Thought, no answer. Then she speaks.
"Listen, I told you about my past..."
"I don't care. I'm not asking about your past, I'm asking about now. I need to know the truth."
"I've pretty much only been with you."
"First of all, pretty much doesn't cut it. Second, what you have or have not done is less important to me than what you want to do."
"Well, as far as me and all of my friends are concerned you are the only one I'm seeing. You're the first person I call when I have free time (LIE LIE LIE) and I really enjoy spending time with you."
Ok, what the hell is that answer? As far as me and all of my friends? And I clearly know for a FACT that I'm not the person you call when you get free time.
"Is that the truth?"
"Yes. It is."
She gets silent.
"What are you thinking?" I ask.
"I...I can't say."
"Because my head is fucked up and I don't want you to hear about it yet."
"Believe me I've heard it all. What is going on in your head is not going to scare me."
"I...It's just too soon."
I didn't push it. I should have. I don't know why I didn't. I guess it all felt a bit hypocritical given the circumstances. We went back to bed and she asked "So who is this girl?"
"Oh just a friend I've known for a while. We started hooking up when I broke up with my ex."
E left with me this morning. I forced her to kiss me at the subway stop.
Things aren't looking good. Becky says I should run away, and I'm not sure she's wrong.

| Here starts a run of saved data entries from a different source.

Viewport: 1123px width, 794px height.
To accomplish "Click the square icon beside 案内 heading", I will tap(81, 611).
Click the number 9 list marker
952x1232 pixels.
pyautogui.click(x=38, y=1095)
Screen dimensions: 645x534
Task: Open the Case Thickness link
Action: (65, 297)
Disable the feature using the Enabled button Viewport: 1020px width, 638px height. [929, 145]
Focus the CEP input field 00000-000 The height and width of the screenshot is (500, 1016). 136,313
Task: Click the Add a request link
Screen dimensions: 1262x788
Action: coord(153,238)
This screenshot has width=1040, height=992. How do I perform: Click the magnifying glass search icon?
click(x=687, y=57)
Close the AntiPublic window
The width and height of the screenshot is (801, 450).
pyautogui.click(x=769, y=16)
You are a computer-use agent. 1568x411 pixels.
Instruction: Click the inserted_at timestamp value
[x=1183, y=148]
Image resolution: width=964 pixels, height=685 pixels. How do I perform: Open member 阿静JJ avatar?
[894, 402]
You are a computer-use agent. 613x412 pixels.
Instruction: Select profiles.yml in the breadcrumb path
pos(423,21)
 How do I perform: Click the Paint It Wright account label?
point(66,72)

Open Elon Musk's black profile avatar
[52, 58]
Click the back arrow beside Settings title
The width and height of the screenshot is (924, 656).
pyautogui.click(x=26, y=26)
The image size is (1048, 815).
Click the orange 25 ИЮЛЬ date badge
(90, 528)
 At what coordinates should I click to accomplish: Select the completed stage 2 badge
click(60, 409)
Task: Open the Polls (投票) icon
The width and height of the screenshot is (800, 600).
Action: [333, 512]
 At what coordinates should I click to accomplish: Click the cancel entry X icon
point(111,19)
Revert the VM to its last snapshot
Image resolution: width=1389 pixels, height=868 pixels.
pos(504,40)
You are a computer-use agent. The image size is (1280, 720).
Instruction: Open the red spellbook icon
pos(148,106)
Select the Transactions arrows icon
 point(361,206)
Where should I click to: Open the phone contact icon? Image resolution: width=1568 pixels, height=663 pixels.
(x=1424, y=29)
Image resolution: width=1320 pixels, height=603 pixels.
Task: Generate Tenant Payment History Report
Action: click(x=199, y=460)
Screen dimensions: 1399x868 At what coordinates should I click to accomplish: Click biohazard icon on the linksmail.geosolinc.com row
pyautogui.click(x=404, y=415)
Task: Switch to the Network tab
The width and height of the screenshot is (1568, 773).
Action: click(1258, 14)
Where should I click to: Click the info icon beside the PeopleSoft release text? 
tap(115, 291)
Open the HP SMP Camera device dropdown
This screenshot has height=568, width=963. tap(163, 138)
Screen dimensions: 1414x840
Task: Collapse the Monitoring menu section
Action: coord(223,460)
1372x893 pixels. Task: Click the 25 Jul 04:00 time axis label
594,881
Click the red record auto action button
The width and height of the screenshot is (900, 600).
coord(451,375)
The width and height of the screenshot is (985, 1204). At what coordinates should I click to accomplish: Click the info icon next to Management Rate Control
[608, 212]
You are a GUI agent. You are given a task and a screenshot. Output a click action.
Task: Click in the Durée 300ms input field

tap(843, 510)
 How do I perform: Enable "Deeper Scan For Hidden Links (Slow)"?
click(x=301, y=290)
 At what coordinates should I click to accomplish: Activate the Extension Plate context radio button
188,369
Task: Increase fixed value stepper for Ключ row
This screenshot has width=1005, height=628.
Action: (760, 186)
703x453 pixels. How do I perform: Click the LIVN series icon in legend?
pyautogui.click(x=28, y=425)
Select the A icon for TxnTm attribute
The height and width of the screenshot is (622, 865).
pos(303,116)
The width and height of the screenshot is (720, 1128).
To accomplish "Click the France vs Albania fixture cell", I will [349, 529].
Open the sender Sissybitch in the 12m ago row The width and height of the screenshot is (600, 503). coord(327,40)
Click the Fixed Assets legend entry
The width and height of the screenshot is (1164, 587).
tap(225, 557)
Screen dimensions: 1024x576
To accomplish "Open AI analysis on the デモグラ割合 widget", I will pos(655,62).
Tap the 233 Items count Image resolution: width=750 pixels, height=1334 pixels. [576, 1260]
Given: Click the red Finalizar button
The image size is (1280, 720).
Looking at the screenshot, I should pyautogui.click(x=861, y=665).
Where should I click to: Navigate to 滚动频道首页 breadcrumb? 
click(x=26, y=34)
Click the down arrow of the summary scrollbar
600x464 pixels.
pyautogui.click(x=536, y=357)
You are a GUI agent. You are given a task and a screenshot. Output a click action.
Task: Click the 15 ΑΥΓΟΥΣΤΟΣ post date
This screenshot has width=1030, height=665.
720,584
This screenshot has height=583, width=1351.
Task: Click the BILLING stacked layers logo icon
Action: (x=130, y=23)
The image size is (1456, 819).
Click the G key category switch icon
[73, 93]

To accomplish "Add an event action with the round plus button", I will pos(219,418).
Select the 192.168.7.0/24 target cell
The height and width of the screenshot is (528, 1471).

Here's the most optimistic analysis I can give at this point: She's fucked up from her past. She is keeping me at a distance so as not to get hurt. The irony being that is exactly what put me in a position to hurt her. I want to believe that at some point she could trust me and let me in. But who knows. Christ I have never met a single one of her friends yet, and I've never been in her apartment. Clearly something is amiss.
So there I am. I've never cheated before in my life. Ever. I'm not sure this counts, but either way I don't feel good about it. I'm now struggling with where I go from here. It sucks. I really don't know what the hell to do.